Opinion
56058.
SUBMITTED JUNE 8, 1978.
DECIDED JUNE 27, 1978.
Dismissal of counterclaim. Fulton Superior Court. Before Judge Weltner.
Paul S. Weiner, for appellant.
Joseph H. King, Jr., for appellees.
Sherrill Alesi, a defendant in a suit for fraud against the officers and directors of a corporation, filed a counterclaim alleging that the plaintiff Conant had slandered her. Some 17 months later she filed a pleading denominated as an "amendment to counterclaim" wherein she alleged damages arising from a battery which occurred after the complaint and slander counterclaim had been filed, and which bore no relationship to the communications which tended to injure her reputation or to the facts giving rise to the complaint.
1. Under these circumstances this "amendment to counterclaim" was not an amendment to the slander counterclaim, but the assertion of an entirely separate and distinct counterclaim. "When a pleader fails to set up a counterclaim through oversight, inadvertence, or excusable neglect, or when justice requires, he may by leave of court set up the counterclaim by amendment." CPA § 13 (f) (Code Ann. § 81A-113 (f)). However, no motion for such leave was made nor granted, and the trial court correctly dismissed the battery counterclaim upon motion of the plaintiff.

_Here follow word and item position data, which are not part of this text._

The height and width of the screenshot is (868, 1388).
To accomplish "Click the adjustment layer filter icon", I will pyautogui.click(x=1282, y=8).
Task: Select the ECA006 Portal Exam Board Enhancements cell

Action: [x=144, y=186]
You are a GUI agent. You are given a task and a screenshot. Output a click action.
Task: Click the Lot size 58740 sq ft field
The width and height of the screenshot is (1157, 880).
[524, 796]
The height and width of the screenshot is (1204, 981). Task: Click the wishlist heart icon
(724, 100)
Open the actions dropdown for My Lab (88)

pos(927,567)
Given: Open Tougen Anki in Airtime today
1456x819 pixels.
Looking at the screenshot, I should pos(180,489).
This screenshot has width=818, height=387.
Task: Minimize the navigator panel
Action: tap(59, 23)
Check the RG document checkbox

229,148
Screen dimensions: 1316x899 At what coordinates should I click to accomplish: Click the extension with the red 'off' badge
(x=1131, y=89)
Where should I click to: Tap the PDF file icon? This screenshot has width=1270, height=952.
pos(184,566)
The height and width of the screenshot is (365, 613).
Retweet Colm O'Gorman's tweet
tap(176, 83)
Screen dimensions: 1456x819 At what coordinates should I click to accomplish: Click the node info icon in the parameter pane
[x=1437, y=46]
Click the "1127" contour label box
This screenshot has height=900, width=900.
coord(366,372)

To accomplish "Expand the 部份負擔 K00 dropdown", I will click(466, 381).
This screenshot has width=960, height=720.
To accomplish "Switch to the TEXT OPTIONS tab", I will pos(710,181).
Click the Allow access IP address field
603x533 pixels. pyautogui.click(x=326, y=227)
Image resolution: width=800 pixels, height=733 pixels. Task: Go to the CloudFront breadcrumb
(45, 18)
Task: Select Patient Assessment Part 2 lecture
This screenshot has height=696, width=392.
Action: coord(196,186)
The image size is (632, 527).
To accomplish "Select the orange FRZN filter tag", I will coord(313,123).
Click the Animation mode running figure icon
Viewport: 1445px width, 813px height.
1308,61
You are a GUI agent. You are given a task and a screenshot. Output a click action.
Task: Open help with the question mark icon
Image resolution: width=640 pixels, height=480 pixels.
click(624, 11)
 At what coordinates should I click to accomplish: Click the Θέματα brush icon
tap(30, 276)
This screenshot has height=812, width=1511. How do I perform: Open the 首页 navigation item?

2. Conant's motion to dismiss this appeal is likewise valid. It is clear from the record that the slander counterclaim was properly and timely filed, and that the motion to dismiss in the trial court was addressed only to the second battery counterclaim. Therefore the trial court's order dismissing the battery counterclaim did not affect the slander counterclaim, which accordingly is still pending below. "`[N]o order or decision which adjudicates with respect to fewer than all the claims or all the parties is final or appealable. Code § 81A-154 (b). [Cits.] Since there is no appeal from a final, appealable judgment in the record and no certificate for immediate review as provided for by Code Ann. § 6-701 (a, 2) this appeal must be dismissed under authority of the above cases.' [Cits.]" Mulligan v. Scott, 134 Ga. App. 815 ( 217 S.E.2d 307) (1975). See also Spikes v. Carter Realty Co., 136 Ga. App. 648 ( 222 S.E.2d 154) (1975).
Appeal dismissed. Quillian, P. J., and McMurray, J., concur.